The NMC Horizon Report Higher Education Edition for 2014 lists six challenges which the review panel believes are very likely to impede technology adoption over the next five years. These challenges are sorted into three categories defined by the nature of the challenge — solvable challenges are those that we both understand and know how to solve, but seemingly lack the will; difficult challenges are ones that are more or less well-understood but for which solutions remain elusive; and wicked challenges, the most difficult, are complex to even define, and thus require additional data and insights before solutions will even be possible.

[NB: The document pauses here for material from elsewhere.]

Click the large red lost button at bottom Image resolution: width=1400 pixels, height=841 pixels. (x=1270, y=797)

These challenges will impact policy, leadership and practice…and it is the area of practice that I find most interesting. The report raises an interesting point:
“Each of the six challenges identified by the expert panel presents numerous impediments for advancing teaching and learning, but perhaps the most wicked challenge related to these practices is keeping education relevant. Employers have reported disappointment in the lack of real world readiness they observe in recent graduates who are prospective or current employees. With both technology and the value of skills rapidly evolving, it is difficult for institutions to stay ahead of workforce needs.”
The challenges listed for this year:
- Low Digital Fluency of Faculty
- “…digital literacy is less about tools and more about thinking, and thus skills and standards based on tools and platforms have proven to be somewhat ephemeral.”

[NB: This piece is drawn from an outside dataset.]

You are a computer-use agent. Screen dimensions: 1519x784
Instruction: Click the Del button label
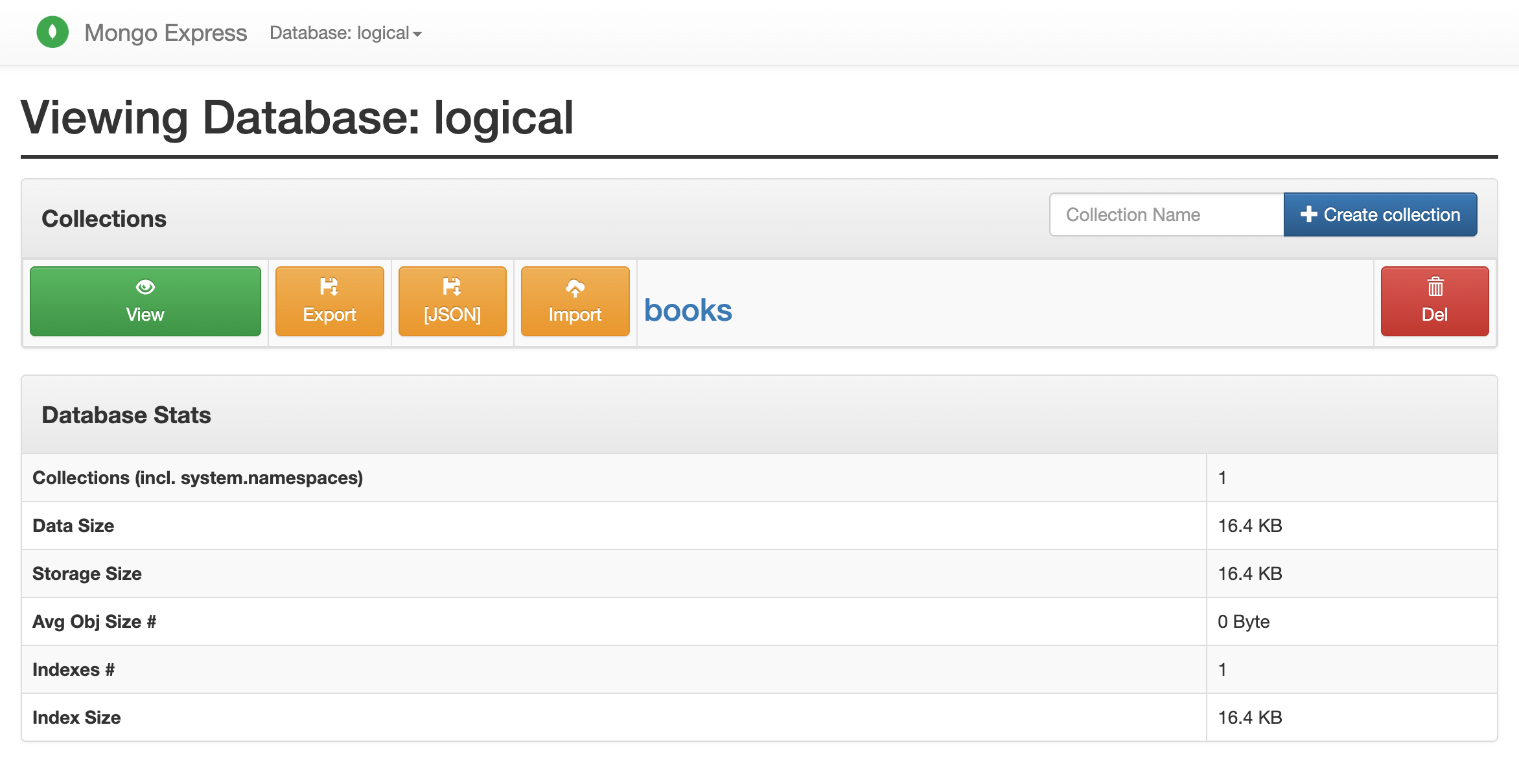1434,315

- Relative Lack of Rewards for Teaching
- “…There is an overarching sense in the academic world that research credentials are a more valuable asset than talent and skill as an instructor. Because of this way of thinking, efforts to implement effective pedagogies are lacking.”
- Competition from New Models of Education
- “…As these new platforms emerge, there is a growing need to frankly evaluate the models and determine how to best support collaboration, interaction, and assessment at scale.”
- Scaling Teaching Innovations
- “…Current organizational promotion structures rarely reward innovation and improvements in teaching and learning. A pervasive aversion to change limits the diffusion of new ideas, and too often discourages experimentation.”
- Expanding Access
- “…expanding access means extending it to students who may not have the academic background to be successful without additional support.”
- Keeping Education Relevant
- “…As online learning and free educational content become more pervasive, institutional stakeholders must address the question of what universities can provide that other approaches cannot, and rethink the value of higher education from a student’s perspective.”
Relevance has lots of layers, like an onion. Relevance of discipline, relevance of skills, relevance of path.
“…The number of high-school graduates underserved or unserved by higher education today dwarfs the number of people for whom that system works well. The reason to bet on the spread of large-scale low-cost education isn’t the increased supply of new technologies. It’s the massive demand for education, which our existing institutions are increasingly unable to handle. That demand will go somewhere.”
It seems that there are connections across these challenges. Increasing digital literacy of faculty could help address challenges of access, scale, and relevancy. My question for the 30-day challenge for today is:
Day 11 – In a digitally mediated and data-driven world, what practices will leverage what faculty do best – “…facilitating inquiry, guiding learners to resources, and imparting wisdom that comes with experience in the field” (to quote from the Horizon Report) while taking advantage of the affordances of the web to add value to the higher education student experience?
Figuring this question out could help address our relevancy. Doing nothing would be wicked indeed.